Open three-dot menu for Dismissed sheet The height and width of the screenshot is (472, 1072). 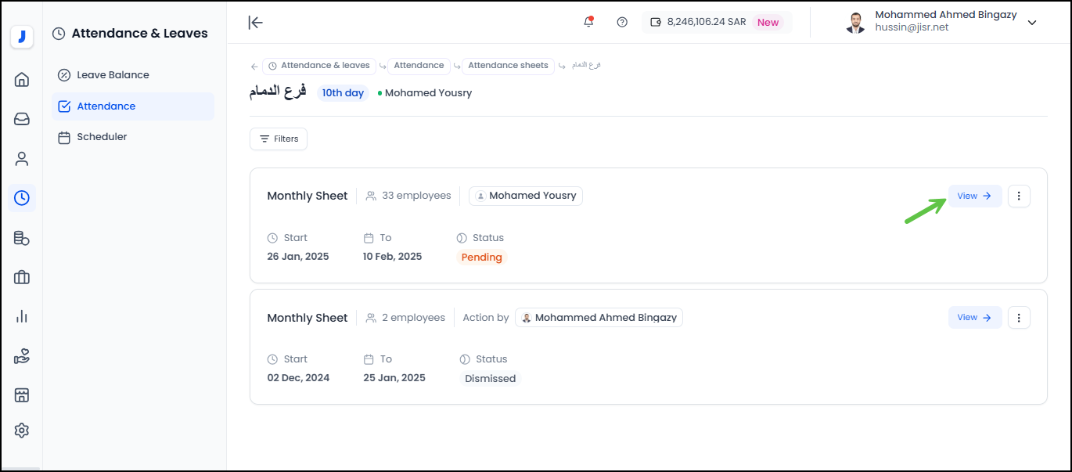point(1019,318)
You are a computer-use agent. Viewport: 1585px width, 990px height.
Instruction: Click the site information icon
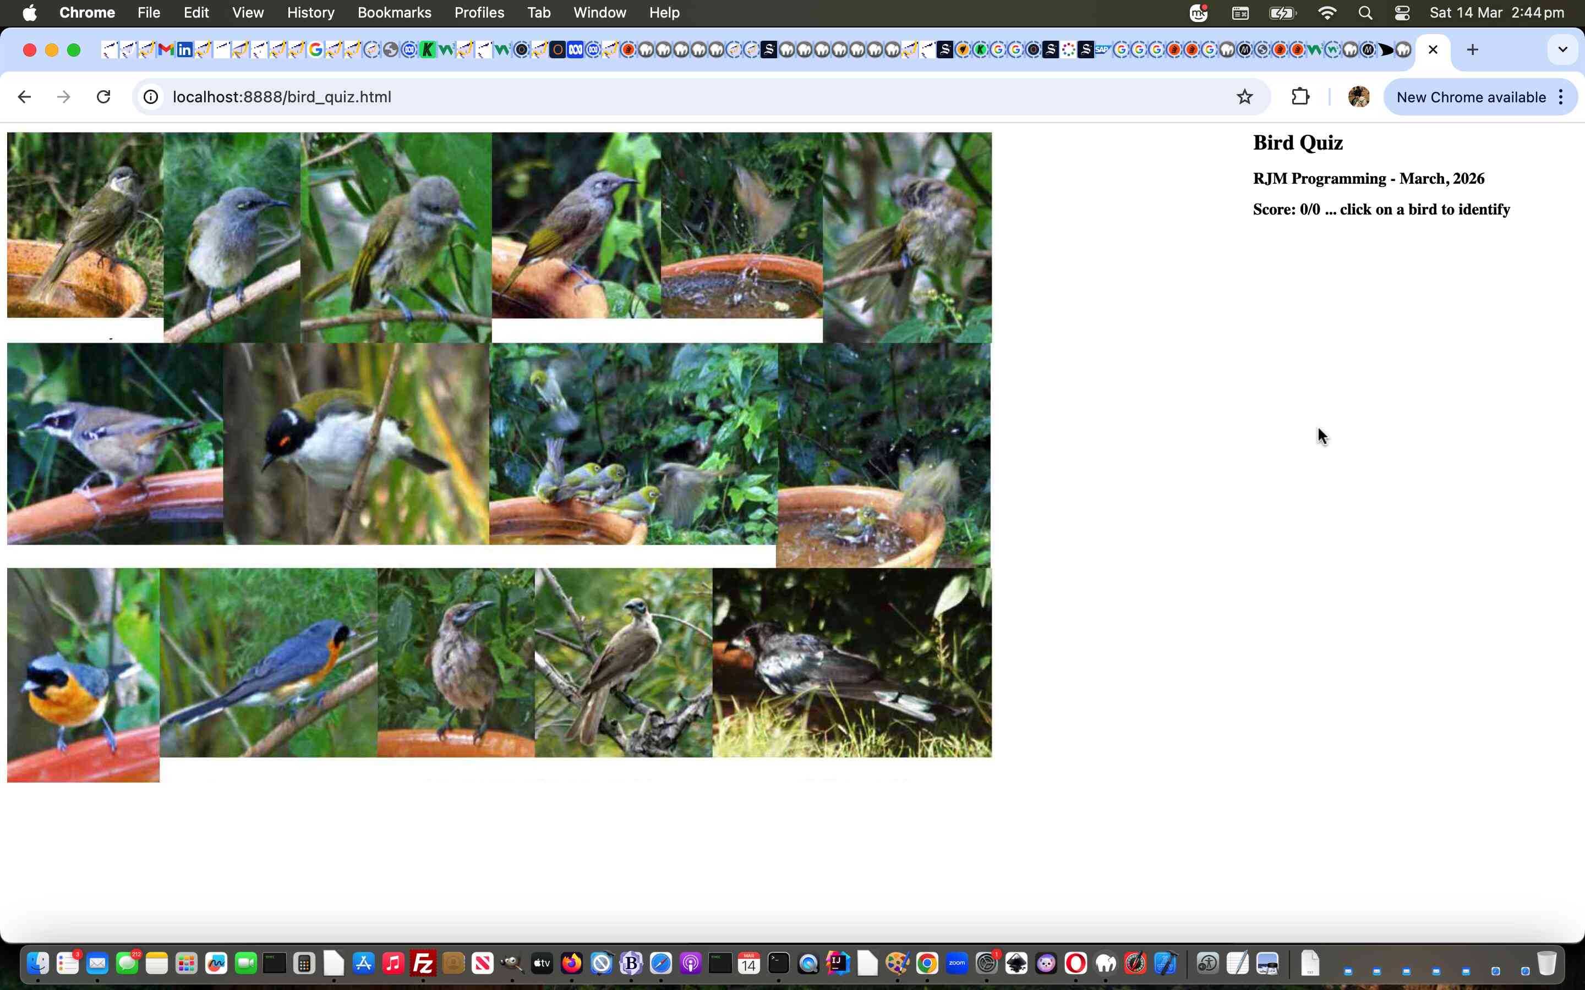pos(151,97)
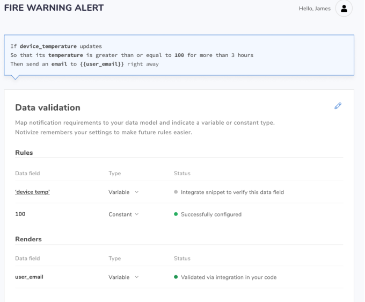This screenshot has height=302, width=365.
Task: Click the 'Hello, James' greeting text
Action: click(315, 9)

[Short exercise]: Copy the records from the line containing "You are a computer-use" through the last line of the records, both included, and omit the pictures.

[Task output]:
You are a computer-use agent. Viewport: 1585px width, 990px height.
Instruction: Click the site information icon
pos(151,97)
This screenshot has height=302, width=365.
Task: Click the 'Hello, James' greeting text
Action: click(315, 9)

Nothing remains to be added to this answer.